Consiglio comunale del 19 settembre 1997: deliberazione n. 43

Ordine del Giorno: “Per rinnovare le istituzioni, per la solidarietà, contro la violenza”

Innanzitutto colpisce la posizione del Polo a Vimercate, che non è così dappertutto nel nord Italia. Credo sia noto a tutti che esistono posizioni di amministrazioni del Polo o anche di gruppi di minoranza del Polo differenti. Quello che colpisce è che pur di andare contro le forze sindacali, in questa battaglia di presa di posizione contro il sindacato, si accetti di andare a braccetto con cose difficilmente sostenibili. 

Si è detto che in questo Ordine del Giorno si sono espresse, con poca chiarezza, alcune cose. E' anche stato detto che si vuole fare un attacco violento ed esplicito di regime alla Lega Nord. Io sono convinto che una delle caratteristiche di questo Ordine del Giorno è quello di condannare un certo clima, una certa cultura, indipendentemente da chi la porta avanti, credo sia sotto gli occhi di tutti che in questi giorni siano successi episodi e si ripetano episodi. Il fatto delle sindacaliste assalite, questa mattina, è un fatto recente che non sarebbe stato compreso nell'Ordine del Giorno, ma che viene richiamato da una formula come questa, perché si tratta di un clima generale. Anche il fatto di bruciare bandiere, proporre di bruciare tessere sindacali, di per sé non credo sollevi una questione - come citava Flumiani – di legislazione di fatto.

La gravità di queste cose è a che cosa portano, è il clima che viene creato e che forse sfugge di mano anche a chi poi fa certe affermazioni, anche a chi si comporta pubblicamente in maniera violenta, in maniera provocatoria. 

Non si tratta di una manifestazione di parte, si tratta, innanzi tutto, di una manifestazione di forze democratiche che si sono occupate dei diritti dei lavoratori secondo un criterio di libera associazione dei lavoratori che sono stati attaccati violentemente, pesantemente da una forza politica di questo paese, in maniera che va decisamente oltre le opinioni. Nulla vieta di non essere d'accordo con i sindacati; nulla vieta di non ritrovarsi nelle idee, nei diritti sostenuti, anche nel concetto generale dei sindacati. Credo che non siano stati fatti atti contro la possibilità di esprimersi contrariamente o di istituire sindacati diversi in questo senso.

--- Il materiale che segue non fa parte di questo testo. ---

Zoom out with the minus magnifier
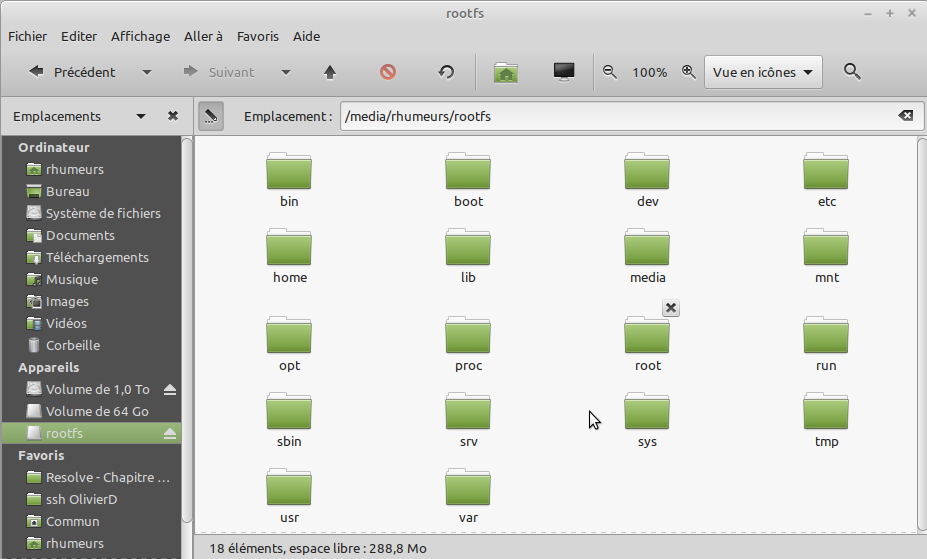(610, 72)
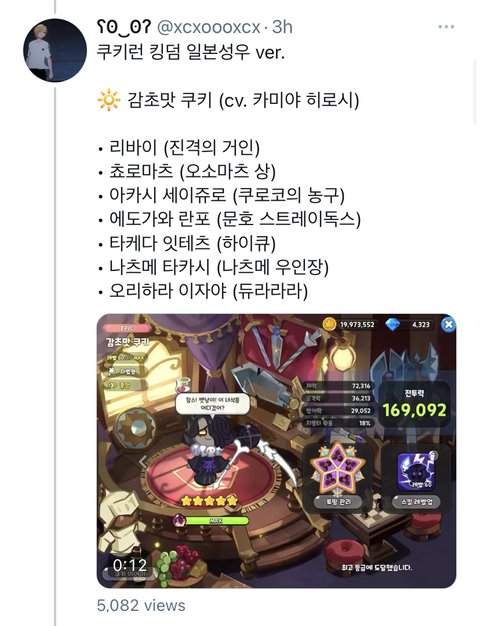This screenshot has height=626, width=480.
Task: Open the author's profile avatar
Action: pos(55,50)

E' ben diverso però imbrattare le sedi sindacali, cosa che non è successa solo a Varese. E' ben diverso dire che bisogna bruciare le tessere dei sindacati. Che cosa si intende per questo? Per questo si intende annullare chi la pensa diversamente da noi. Questa è una forma di paura e io non dirò di paura padana. E' una paura politica di chi, in questi giorni, ha fatto anche - e parlo in questo caso della Lega - delle marce indietro vistose, rispetto ad un fronte, rispetto a manifestazioni indette e poi ritirate all'ultimo, forse perché per domani erano stati previsti diversi gazebo contro manifestazioni di sindacati poi ritirati; Bossi doveva parlare a Venezia in contemporanea con il Presidente del Consiglio, poi ha rinunciato a parlare. Sono fatti veri questi! Probabilmente perché giustamente si inizia a sentire un clima in questo paese. Forse si è esagerato, si è andati oltre quei principi democratici e in questo senso, quando si scrive una frase come cultura democratica e solidale, non si dice cultura democratica con aggiunti aggettivi limitanti. Cultura democratica e solidale, totalmente nella pienezza della sua parola, non esprime assolutamente un concetto di cultura democratica limitata. Questo credo sia sotto gli occhi di tutti. E' triste, è veramente triste un intervento del Polo in questo senso.

L'asprezza della lotta oggi, questa nuova ideologia padana, questa nuova forma di nazionalismo padano, va contro quelle stesse premesse che erano anche della Lega, premesse di una maggior cultura delle istituzioni come servizi ai cittadini, non come entità sacre divine, ma come qualcosa che serve a rispondere ai bisogni diretti, quindi qualche cosa di funzionale.